→ **What is needed**
Return a copy of every line in the records that includes the word "chevron".

→ **Stored data entries**
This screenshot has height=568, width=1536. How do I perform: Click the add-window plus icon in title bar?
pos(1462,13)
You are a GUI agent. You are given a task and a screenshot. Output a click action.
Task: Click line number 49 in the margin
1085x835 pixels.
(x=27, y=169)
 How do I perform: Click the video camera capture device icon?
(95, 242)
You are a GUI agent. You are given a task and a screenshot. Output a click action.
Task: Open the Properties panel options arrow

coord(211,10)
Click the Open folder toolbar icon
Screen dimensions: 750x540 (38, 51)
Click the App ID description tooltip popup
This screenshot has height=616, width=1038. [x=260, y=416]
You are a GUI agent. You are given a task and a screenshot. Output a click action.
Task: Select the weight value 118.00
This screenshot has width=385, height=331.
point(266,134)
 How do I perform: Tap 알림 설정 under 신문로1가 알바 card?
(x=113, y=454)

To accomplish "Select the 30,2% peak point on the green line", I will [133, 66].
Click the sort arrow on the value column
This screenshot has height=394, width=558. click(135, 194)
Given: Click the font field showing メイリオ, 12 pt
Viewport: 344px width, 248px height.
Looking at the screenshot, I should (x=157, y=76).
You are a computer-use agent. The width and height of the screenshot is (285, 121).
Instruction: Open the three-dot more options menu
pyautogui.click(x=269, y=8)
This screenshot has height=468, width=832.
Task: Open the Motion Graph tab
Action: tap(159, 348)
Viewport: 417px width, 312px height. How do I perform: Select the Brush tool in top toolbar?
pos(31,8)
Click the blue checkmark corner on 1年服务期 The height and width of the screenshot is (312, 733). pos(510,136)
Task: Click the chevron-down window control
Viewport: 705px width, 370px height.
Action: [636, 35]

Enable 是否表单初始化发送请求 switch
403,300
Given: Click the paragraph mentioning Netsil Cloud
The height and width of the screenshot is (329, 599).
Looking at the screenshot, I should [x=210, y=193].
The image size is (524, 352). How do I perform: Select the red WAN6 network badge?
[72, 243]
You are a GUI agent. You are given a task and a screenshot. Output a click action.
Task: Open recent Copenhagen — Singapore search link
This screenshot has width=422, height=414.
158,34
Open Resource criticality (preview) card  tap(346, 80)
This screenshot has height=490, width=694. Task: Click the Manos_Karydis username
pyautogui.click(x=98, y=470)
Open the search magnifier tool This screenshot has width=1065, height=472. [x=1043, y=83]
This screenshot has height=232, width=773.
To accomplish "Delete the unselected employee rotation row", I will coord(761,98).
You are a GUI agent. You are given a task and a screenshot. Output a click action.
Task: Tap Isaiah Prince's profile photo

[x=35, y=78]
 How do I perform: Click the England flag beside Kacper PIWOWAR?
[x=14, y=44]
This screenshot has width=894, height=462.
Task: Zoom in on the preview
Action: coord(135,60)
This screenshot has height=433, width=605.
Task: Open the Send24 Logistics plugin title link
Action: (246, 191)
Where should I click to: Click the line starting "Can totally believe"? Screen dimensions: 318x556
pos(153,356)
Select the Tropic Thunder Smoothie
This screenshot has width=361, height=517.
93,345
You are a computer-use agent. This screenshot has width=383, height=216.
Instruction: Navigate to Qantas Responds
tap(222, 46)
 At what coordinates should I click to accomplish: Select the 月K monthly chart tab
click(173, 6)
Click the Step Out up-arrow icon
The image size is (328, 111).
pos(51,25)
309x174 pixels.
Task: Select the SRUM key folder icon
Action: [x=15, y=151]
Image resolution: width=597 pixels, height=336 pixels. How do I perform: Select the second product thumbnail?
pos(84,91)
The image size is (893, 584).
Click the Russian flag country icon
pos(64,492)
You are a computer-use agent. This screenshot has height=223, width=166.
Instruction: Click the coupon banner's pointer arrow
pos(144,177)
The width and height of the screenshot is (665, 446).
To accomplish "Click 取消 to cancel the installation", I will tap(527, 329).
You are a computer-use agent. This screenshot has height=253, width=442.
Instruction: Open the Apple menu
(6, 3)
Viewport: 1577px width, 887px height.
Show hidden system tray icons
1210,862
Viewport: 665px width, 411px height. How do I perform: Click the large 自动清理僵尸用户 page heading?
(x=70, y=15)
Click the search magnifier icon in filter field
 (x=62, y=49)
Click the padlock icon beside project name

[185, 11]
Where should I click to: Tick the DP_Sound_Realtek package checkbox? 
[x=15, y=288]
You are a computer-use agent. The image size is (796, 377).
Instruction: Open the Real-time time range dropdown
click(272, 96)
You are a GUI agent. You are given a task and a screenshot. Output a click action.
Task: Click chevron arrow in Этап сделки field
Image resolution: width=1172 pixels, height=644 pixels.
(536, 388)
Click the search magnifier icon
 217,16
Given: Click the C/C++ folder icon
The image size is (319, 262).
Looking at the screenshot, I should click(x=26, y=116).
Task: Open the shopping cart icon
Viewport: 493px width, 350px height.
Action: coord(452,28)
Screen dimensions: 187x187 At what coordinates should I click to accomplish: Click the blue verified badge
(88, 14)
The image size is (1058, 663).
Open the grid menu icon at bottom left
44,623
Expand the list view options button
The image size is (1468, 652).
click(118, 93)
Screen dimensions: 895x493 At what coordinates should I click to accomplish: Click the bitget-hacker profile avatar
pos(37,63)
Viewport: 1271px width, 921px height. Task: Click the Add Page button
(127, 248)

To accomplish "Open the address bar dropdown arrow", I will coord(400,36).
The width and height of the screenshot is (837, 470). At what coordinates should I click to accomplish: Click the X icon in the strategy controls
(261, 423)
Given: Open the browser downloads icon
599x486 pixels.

→ **Exercise answer**
Task: Click the chevron-down window control
Task: Click chevron arrow in Этап сделки field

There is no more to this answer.